## Input records
○ ○ ○
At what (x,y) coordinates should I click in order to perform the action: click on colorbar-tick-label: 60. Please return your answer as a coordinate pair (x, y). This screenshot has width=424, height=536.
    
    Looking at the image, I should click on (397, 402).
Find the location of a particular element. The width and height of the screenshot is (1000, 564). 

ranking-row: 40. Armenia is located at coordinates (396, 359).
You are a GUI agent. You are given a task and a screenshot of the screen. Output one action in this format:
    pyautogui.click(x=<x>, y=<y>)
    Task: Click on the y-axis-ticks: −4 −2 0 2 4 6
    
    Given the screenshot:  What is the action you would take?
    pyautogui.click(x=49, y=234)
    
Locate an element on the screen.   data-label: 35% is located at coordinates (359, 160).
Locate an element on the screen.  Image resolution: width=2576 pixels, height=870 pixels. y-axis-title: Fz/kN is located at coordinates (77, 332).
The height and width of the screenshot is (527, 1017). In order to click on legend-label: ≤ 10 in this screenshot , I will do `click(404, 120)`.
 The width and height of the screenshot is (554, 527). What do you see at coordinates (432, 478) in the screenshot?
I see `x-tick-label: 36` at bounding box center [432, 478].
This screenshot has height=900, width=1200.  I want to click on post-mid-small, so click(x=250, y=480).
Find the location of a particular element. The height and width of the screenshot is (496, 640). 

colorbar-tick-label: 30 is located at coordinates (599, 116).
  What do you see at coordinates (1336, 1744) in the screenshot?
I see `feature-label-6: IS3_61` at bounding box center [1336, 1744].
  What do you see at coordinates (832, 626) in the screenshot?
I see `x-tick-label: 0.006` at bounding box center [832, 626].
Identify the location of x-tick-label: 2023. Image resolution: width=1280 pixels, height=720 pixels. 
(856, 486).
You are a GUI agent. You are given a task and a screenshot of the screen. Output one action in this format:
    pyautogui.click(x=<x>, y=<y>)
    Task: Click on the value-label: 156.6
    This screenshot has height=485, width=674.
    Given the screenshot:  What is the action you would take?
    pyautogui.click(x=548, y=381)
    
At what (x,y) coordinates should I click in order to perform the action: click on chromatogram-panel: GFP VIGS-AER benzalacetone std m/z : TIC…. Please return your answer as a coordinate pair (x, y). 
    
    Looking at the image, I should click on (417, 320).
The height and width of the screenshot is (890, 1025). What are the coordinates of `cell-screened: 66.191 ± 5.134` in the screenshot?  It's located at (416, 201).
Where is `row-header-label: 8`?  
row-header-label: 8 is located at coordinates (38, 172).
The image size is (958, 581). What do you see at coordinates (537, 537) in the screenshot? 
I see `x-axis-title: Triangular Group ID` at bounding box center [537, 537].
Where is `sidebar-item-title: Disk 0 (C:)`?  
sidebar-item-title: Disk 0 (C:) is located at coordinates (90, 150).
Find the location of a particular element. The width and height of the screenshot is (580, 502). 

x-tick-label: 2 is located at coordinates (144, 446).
○ ○ ○
Reproduce verbatim the material from its first line through the line containing "This screenshot has height=900, width=1200.", both included.

## Response to this task
At what (x,y) coordinates should I click in order to perform the action: click on colorbar-tick-label: 60. Please return your answer as a coordinate pair (x, y). This screenshot has width=424, height=536.
    
    Looking at the image, I should click on (397, 402).
Find the location of a particular element. The width and height of the screenshot is (1000, 564). 

ranking-row: 40. Armenia is located at coordinates (396, 359).
You are a GUI agent. You are given a task and a screenshot of the screen. Output one action in this format:
    pyautogui.click(x=<x>, y=<y>)
    Task: Click on the y-axis-ticks: −4 −2 0 2 4 6
    
    Given the screenshot:  What is the action you would take?
    pyautogui.click(x=49, y=234)
    
Locate an element on the screen.   data-label: 35% is located at coordinates (359, 160).
Locate an element on the screen.  Image resolution: width=2576 pixels, height=870 pixels. y-axis-title: Fz/kN is located at coordinates (77, 332).
The height and width of the screenshot is (527, 1017). In order to click on legend-label: ≤ 10 in this screenshot , I will do `click(404, 120)`.
 The width and height of the screenshot is (554, 527). What do you see at coordinates (432, 478) in the screenshot?
I see `x-tick-label: 36` at bounding box center [432, 478].
This screenshot has height=900, width=1200.  I want to click on post-mid-small, so click(x=250, y=480).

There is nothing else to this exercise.